"Weg vom Gesellschafts-Aufriss-Getöse des Theaters!" Das forderte Wolfram Lotz, Jahrgang 1981, zuletzt in seiner Hamburger Poetikvorlesung im Herbst. Über die Anmaßungen, Unarten und Irrwege auf den Bühnen darf gelacht werden. In seinem Erstling "Der Große Marsch" (2011) wird ein blauäugig die Wahrheit suchender Theaterdichter von der kritisch-dokumentarisch-politischen Bühnenpraxis buchstäblich in die Flucht geschlagen. Er heißt Lotz. Seine nervige Mutter überbringt eine letzte Botschaft des Sohnes. Alle sind frei? Alle sind Brei?

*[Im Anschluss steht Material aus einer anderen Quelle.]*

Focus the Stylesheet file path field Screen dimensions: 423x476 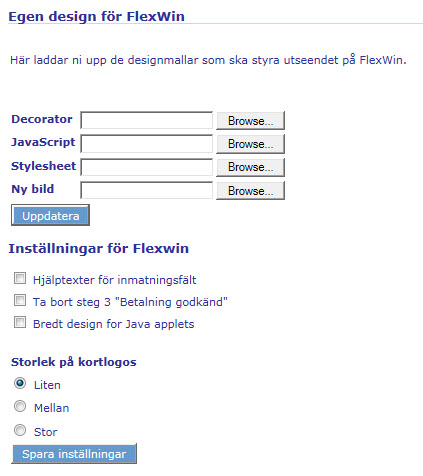[146, 167]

Alle oder Affe? Das Adleropfer Prometheus, der Anarchist Bakunin und der Lincoln-Verschwörer Lewis Paine finden keine Antwort im hinterlassenen Kritzikratzi. Das Theater hat keine Botschaft! Hat es keine?

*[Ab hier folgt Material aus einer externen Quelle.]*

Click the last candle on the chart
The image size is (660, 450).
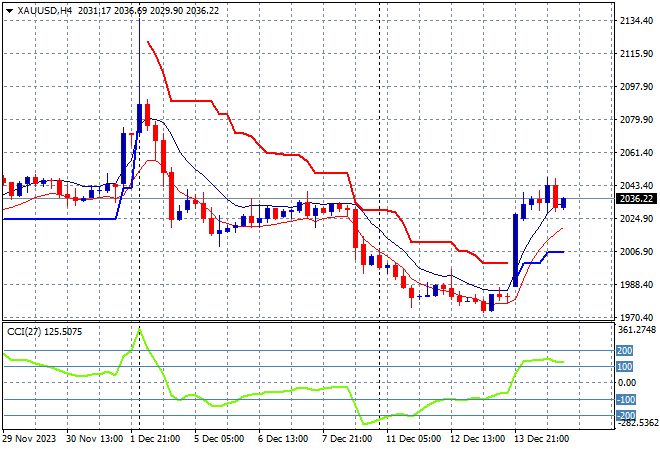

Der wirkliche Lotz überspitzt die Endlosdebatten über Verantwortung und Sendung mit einem witz- und widerhakenreichen "Theater der Unmöglichkeiten". Die geforderten vier Rolltreppen, im Gegenlauf wie von Escher gezeichnet, kann ihm auch das Burgtheater nicht in den Kasino-Saal stellen in seiner Koproduktion mit dem Studiengang Schauspiel der "Musik und Kunst Privatuniversität der Stadt Wien", früher deren Konservatorium. Die Regie von Martina Gredler hält die 90 Minuten dieses intellektuellen Drahtseilakts mit immer neuen Arabesken in Spannung. Die Bühne von Claudia Vallant sparsam: Laufsteg, Boxring, Kanzel. Sparsam und fantasieblütenreich die vielen Kostüme von Anna Luisa Vieregge.
Nicht stubenreine Lacher
Jungautor Lotz folgte 2011 dem Schnittmuster einer TV-Unterhaltungsshow. Superblondinen in engen Kauf-mich-Bodys moderieren die Auftritte von Promis - von linken Revolutionären, von Göttern des Kapitalismus wie Josef Ackermann, Deutsche Bank, und sogar einer Schlange mit Symbolwert.
Musikalisch eingedonnert mit ironischen Klassikerverzerrungen von Rupert Derschmidt, stellt Eva Maria Schinderle, gewiss bald im Privat-TV, herrliche Unbedarftheit dar, Theresa Hager eine am glatten Metier Verzweifelnde. Christóf Gellén brilliert schwyzerdütsch und alabamaenglisch, Lukas Weiss gefällt am besten als Prometheus aus der Wiener Gosse, Sören Kneidl als sächselnder Kann-nit-verstan. Constanza Winkler kassiert - nicht stubenreine! - Lacher, wenn sie als Arbeitgeberpräsident Hundt eins von vier Beinen hebt. Aus dem Ensemble geben Brigitta Furgler als aufsässiges Schweizerkind und Stefan Wieland als verhuschter Poet Lutz Entwicklungshilfe. Reicher junger Beifall.